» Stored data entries
+ + + +

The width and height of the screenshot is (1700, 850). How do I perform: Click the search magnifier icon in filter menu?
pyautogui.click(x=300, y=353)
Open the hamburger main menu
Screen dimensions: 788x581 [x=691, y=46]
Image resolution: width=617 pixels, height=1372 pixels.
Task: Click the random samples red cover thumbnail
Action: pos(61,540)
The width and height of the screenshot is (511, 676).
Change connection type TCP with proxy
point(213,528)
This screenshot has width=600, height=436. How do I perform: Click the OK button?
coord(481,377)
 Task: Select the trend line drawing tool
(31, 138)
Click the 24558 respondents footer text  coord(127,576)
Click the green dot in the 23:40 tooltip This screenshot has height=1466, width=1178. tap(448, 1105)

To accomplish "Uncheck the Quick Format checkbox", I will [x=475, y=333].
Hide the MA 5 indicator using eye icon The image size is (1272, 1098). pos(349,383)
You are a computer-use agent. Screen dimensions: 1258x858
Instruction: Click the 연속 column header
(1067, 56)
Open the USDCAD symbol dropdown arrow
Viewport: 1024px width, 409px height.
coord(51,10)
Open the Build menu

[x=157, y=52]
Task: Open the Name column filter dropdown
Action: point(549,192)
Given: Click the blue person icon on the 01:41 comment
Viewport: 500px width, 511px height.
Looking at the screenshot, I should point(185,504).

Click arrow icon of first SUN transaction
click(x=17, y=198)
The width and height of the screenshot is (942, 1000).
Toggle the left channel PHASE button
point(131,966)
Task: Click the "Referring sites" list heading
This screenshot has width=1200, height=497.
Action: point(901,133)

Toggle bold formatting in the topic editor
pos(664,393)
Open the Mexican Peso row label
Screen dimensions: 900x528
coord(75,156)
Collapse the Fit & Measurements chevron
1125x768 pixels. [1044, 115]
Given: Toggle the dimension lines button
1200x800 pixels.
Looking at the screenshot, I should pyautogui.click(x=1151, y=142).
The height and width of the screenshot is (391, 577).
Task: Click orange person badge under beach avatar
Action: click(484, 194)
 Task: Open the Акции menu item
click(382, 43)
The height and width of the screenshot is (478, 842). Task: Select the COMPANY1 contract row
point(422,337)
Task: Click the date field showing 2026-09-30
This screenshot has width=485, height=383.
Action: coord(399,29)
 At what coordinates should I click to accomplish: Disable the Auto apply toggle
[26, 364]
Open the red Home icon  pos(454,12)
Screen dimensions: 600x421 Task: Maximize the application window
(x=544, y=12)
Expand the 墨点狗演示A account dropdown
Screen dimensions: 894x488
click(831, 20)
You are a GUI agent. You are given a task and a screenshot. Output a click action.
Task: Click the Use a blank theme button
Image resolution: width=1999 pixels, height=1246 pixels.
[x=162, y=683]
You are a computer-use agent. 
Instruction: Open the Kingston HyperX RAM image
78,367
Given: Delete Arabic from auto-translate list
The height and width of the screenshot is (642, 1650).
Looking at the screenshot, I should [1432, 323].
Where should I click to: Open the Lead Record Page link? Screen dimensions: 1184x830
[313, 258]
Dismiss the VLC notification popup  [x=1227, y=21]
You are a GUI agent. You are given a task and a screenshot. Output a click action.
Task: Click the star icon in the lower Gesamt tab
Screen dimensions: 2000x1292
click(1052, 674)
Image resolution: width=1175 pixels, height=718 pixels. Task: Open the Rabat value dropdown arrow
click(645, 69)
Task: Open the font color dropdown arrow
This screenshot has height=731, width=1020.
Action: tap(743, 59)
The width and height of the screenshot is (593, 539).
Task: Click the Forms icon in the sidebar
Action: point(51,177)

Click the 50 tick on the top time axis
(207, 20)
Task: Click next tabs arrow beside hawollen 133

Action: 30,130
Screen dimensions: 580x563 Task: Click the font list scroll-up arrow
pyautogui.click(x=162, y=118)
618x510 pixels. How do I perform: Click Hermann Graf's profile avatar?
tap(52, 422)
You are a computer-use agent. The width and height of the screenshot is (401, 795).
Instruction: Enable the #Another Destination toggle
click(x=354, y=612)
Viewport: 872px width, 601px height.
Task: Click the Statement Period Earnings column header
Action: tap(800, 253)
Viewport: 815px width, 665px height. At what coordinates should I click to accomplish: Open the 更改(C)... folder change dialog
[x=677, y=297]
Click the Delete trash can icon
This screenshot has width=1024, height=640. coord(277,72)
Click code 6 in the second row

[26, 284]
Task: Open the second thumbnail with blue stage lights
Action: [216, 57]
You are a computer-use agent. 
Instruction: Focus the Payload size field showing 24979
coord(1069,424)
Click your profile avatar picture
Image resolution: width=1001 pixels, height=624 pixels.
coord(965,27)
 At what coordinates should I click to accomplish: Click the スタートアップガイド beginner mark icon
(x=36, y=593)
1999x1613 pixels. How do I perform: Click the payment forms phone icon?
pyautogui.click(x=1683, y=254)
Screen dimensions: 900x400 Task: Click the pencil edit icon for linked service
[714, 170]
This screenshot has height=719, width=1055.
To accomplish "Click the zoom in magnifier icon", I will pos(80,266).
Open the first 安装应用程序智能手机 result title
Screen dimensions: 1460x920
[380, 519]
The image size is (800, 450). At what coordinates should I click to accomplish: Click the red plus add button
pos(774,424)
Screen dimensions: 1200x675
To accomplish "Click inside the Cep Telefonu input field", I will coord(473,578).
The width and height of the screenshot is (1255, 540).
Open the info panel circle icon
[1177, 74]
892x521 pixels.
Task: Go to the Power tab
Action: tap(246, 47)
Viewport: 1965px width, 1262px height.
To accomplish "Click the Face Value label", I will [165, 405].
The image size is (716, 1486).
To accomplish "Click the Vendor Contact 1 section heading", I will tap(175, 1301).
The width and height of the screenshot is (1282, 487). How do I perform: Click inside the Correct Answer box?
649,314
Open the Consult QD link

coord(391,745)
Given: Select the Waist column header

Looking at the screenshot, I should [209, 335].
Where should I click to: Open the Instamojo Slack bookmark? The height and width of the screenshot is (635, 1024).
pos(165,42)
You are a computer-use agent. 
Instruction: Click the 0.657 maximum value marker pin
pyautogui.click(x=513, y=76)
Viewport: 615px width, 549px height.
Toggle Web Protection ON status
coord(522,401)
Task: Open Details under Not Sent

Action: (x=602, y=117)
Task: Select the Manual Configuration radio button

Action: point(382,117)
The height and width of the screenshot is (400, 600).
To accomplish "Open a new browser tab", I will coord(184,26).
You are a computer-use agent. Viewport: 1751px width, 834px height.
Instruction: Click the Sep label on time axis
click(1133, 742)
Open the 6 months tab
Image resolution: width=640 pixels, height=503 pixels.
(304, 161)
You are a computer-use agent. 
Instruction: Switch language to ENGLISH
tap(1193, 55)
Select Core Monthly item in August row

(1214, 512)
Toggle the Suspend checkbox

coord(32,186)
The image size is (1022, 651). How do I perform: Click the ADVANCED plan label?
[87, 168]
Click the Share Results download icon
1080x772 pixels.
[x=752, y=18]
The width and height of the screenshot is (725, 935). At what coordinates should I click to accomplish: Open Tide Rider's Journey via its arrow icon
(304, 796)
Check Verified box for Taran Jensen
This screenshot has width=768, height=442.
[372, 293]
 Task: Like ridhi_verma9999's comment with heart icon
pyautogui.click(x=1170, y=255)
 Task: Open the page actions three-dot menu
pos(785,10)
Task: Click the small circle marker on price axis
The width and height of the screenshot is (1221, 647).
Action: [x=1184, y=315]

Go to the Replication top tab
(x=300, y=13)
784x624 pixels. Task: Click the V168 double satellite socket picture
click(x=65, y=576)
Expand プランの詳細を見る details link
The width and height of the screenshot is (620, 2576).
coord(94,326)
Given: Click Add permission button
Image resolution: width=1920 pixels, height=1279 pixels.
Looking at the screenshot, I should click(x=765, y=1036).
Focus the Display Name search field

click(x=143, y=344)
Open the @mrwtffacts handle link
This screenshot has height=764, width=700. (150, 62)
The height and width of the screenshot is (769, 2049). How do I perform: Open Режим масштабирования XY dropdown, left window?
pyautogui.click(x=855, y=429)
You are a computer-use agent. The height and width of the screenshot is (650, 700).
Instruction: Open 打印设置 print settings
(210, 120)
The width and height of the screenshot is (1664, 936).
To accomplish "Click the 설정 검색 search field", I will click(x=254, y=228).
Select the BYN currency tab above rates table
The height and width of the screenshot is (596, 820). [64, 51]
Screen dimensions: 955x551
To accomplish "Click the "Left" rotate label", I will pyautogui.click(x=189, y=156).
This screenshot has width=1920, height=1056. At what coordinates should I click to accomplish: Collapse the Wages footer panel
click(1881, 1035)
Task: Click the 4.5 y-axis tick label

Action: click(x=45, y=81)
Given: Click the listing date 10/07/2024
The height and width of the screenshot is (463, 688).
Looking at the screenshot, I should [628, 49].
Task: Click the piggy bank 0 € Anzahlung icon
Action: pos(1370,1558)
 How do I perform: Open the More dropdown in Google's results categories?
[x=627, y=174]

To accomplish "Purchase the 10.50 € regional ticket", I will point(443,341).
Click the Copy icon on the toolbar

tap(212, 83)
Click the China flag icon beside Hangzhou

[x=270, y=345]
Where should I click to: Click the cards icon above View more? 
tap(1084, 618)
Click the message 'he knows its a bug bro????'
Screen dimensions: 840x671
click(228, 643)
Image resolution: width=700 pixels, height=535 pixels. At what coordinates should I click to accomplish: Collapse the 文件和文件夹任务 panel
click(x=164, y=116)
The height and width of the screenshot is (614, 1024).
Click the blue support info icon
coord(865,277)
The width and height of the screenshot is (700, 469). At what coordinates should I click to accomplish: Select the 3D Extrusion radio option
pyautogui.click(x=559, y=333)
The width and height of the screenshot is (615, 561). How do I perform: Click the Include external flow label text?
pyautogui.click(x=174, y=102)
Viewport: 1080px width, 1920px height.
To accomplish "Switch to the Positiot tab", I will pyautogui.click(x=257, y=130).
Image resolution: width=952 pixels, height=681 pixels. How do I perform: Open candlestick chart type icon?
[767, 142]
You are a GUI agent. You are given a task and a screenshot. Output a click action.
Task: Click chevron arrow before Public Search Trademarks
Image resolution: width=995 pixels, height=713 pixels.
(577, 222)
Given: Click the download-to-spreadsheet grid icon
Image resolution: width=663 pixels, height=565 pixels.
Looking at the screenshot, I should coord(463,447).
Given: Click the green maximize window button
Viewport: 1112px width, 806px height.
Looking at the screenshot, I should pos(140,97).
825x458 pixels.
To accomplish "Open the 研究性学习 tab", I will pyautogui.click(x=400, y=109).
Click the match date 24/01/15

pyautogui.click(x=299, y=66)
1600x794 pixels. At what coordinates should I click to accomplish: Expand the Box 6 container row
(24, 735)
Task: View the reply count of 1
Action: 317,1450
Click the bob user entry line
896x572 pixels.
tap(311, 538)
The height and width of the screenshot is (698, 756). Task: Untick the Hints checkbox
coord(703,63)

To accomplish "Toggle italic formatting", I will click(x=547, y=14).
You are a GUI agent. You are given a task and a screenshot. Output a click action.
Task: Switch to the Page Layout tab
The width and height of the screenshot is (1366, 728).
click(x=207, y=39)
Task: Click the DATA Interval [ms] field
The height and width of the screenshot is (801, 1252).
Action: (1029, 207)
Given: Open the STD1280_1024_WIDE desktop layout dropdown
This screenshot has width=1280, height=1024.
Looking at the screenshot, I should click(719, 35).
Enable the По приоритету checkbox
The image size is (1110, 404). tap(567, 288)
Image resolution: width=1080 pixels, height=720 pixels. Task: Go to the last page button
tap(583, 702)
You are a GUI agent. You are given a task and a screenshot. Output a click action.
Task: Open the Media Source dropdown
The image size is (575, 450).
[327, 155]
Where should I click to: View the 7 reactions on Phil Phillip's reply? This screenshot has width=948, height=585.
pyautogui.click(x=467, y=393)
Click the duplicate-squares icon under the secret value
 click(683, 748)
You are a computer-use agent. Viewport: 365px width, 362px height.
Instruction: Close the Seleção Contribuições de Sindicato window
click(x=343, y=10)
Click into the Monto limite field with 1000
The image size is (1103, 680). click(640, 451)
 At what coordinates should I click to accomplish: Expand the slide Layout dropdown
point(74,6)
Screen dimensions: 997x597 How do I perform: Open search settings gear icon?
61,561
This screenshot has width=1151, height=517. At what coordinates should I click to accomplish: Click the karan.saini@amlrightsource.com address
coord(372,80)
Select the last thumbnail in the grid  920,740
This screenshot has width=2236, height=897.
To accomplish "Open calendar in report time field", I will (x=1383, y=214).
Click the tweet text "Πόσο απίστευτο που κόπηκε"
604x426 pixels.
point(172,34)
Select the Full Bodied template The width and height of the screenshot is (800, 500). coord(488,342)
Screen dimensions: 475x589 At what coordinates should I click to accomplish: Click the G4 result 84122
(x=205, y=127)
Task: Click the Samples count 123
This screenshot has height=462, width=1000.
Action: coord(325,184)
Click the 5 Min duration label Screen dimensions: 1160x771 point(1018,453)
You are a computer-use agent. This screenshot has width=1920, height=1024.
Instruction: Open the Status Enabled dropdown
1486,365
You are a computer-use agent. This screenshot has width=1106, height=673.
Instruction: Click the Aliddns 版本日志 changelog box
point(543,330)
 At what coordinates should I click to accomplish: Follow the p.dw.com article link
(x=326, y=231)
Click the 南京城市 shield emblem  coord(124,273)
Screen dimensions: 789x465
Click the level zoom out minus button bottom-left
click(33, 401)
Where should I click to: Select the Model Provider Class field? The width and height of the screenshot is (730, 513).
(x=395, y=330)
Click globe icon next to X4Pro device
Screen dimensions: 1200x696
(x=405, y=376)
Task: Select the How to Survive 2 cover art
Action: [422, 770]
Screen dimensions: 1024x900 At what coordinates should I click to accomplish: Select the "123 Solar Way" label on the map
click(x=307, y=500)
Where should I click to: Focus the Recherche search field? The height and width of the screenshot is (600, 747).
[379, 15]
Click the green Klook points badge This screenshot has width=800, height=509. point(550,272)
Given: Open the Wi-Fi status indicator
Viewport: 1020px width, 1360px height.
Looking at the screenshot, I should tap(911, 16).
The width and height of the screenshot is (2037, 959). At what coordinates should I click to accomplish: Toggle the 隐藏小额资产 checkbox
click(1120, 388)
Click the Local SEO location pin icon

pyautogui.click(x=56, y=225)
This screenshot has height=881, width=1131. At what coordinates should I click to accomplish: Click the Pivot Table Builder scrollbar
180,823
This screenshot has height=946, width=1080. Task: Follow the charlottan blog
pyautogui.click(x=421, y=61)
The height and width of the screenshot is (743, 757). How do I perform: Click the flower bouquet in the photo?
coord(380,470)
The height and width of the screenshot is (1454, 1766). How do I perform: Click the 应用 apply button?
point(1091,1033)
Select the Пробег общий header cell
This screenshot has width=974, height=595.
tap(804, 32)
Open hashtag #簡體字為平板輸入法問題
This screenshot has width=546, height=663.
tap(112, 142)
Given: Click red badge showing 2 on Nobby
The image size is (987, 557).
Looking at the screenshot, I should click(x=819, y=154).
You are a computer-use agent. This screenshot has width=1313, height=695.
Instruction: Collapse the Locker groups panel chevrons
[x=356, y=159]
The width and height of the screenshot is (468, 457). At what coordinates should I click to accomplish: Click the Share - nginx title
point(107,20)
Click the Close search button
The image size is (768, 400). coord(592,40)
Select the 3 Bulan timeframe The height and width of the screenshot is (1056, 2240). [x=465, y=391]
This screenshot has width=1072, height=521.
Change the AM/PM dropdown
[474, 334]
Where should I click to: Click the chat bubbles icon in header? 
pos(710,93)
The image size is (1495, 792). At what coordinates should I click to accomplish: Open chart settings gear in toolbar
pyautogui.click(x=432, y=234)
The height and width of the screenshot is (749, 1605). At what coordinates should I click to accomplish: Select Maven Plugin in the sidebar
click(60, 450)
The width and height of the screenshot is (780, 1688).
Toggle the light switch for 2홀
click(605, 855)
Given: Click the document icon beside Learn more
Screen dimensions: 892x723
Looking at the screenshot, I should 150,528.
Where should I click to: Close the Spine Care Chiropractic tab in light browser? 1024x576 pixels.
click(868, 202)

+ + + +

» Your goal
One line above contains "This screenshot has height=881, width=1131.". Output that line and each one after it, word for word, and nothing else.

» Exercise response
This screenshot has height=881, width=1131. At what coordinates should I click to accomplish: Click the Pivot Table Builder scrollbar
180,823
This screenshot has height=946, width=1080. Task: Follow the charlottan blog
pyautogui.click(x=421, y=61)
The height and width of the screenshot is (743, 757). How do I perform: Click the flower bouquet in the photo?
coord(380,470)
The height and width of the screenshot is (1454, 1766). How do I perform: Click the 应用 apply button?
point(1091,1033)
Select the Пробег общий header cell
This screenshot has width=974, height=595.
tap(804, 32)
Open hashtag #簡體字為平板輸入法問題
This screenshot has width=546, height=663.
tap(112, 142)
Given: Click red badge showing 2 on Nobby
The image size is (987, 557).
Looking at the screenshot, I should click(x=819, y=154).
You are a computer-use agent. This screenshot has width=1313, height=695.
Instruction: Collapse the Locker groups panel chevrons
[x=356, y=159]
The width and height of the screenshot is (468, 457). At what coordinates should I click to accomplish: Click the Share - nginx title
point(107,20)
Click the Close search button
The image size is (768, 400). coord(592,40)
Select the 3 Bulan timeframe The height and width of the screenshot is (1056, 2240). [x=465, y=391]
This screenshot has width=1072, height=521.
Change the AM/PM dropdown
[474, 334]
Where should I click to: Click the chat bubbles icon in header? 
pos(710,93)
The image size is (1495, 792). At what coordinates should I click to accomplish: Open chart settings gear in toolbar
pyautogui.click(x=432, y=234)
The height and width of the screenshot is (749, 1605). At what coordinates should I click to accomplish: Select Maven Plugin in the sidebar
click(60, 450)
The width and height of the screenshot is (780, 1688).
Toggle the light switch for 2홀
click(605, 855)
Given: Click the document icon beside Learn more
Screen dimensions: 892x723
Looking at the screenshot, I should 150,528.
Where should I click to: Close the Spine Care Chiropractic tab in light browser? 1024x576 pixels.
click(868, 202)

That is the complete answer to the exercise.